• Request
Translate this sentence from the financial report excerpt below into Spanish: "Our primary uses of cash are cost of sales, operating expenses, debt service and capital expenditures."

• Selected text
>>

Net Income. Net income was $2.2 million, or 2.5% of sales, for the first quarter of fiscal year 2011 as compared to $3.8 million, or 4.6% of sales, in the first quarter of fiscal year 2010. The $1.6 million decrease in net income in the first quarter of fiscal year 2011 as compared to the first quarter of fiscal year 2010 was primarily due to $2.7 million of strategic alternative expenses in the first quarter of fiscal year 2011, net of income tax benefits of $1.1 million. The $6.2 million increase in shipment volume and $1.5 million increase in gross profit during the first quarter of fiscal year 2011 was partially offset by higher spending on research and development and the loss contingency accrual for a fiscal year 2009 terminated sales contract.
EBITDA. EBITDA was $9.7 million, or 10.9% of sales, for the first quarter of fiscal year 2011 as compared to $12.4 million, or 15.0% of sales, for the first quarter of fiscal year 2010. The $2.7 million decrease in EBITDA in the first quarter of fiscal year 2011 as compared to the first quarter of fiscal year 2010 was due primarily to $2.7 million of strategic alternative expenses in the first quarter of fiscal year 2011. The $6.2 million increase in shipment volume and $1.5 million increase in gross profit during the first quarter of fiscal year 2011 was partially offset by higher spending on research and development and the loss contingency accrual for a fiscal year 2009 terminated sales contract.
Liquidity and Capital Resources
Overview
Our liquidity is affected by many factors, some of which are based on normal ongoing operations of our business and others that are related to uncertainties in the markets in which we compete and other global economic factors. We have historically financed, and intend to continue to finance, our capital and working capital requirements including debt service and internal growth, through a combination of cash flows from our operations and borrowings under our senior credit facilities. Our primary uses of cash are cost of sales, operating expenses, debt service and capital expenditures.
If our current pending merger with Catalyst Acquisition, Inc. (as described above under the heading “Merger Agreement”) closes, we expect to receive funding through an equity contribution from the Veritas Fund and certain of its affiliates and net proceeds from the public offering of senior notes and borrowings under the new senior credit facilities expected to be entered into by CPI International Acquisition, Inc. See Note 4 to the accompanying unaudited condensed consolidated financial statements for more details. We believe that if the merger closes, the financial resources from the merger, our cash on hand, and expected cash flows from operations will be sufficient to meet our business requirements, including capital expenditures and working capital requirements for the next 12 months, and to repay the $66.0 million outstanding under our senior credit facilities scheduled to come due on August 1, 2011, as well as the $117.0 million of our outstanding 8% senior subordinated notes and the $12.0 million of our outstanding floating rate senior notes prior to their scheduled maturity dates in connection with the merger. It is anticipated that the amounts outstanding under our existing senior credit facility term loan and under its currently outstanding notes will be repaid in connection with the merger.

<<

• Source excerpt
>>

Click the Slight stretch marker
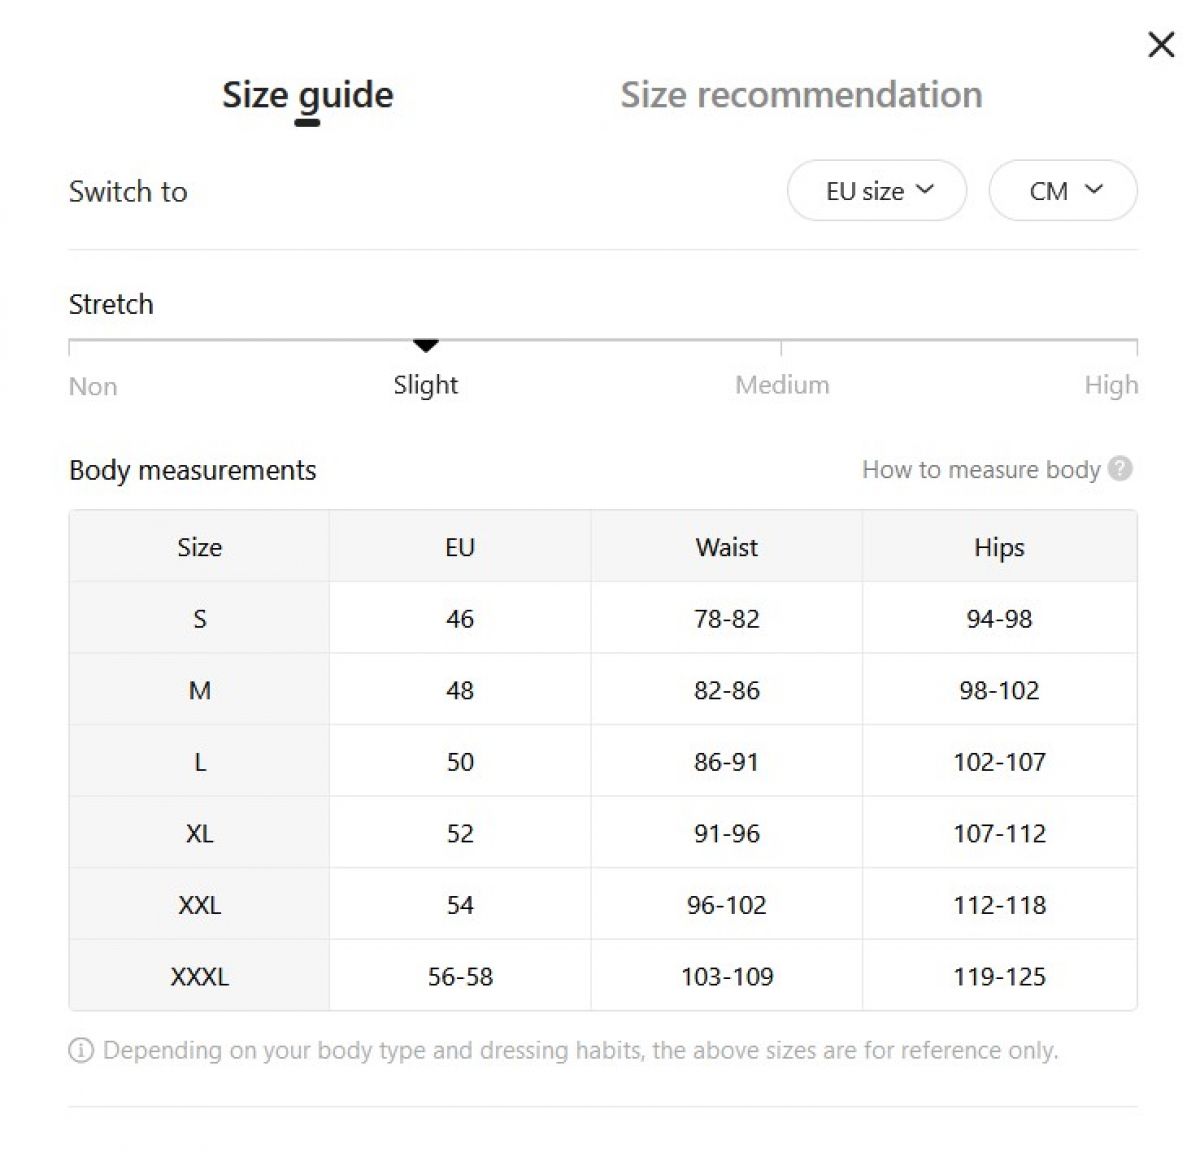The width and height of the screenshot is (1200, 1165). coord(426,346)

<<

• Expected answer
Nuestros principales usos de efectivo son el costo de ventas, los gastos operativos, el servicio de la deuda y los gastos de capital.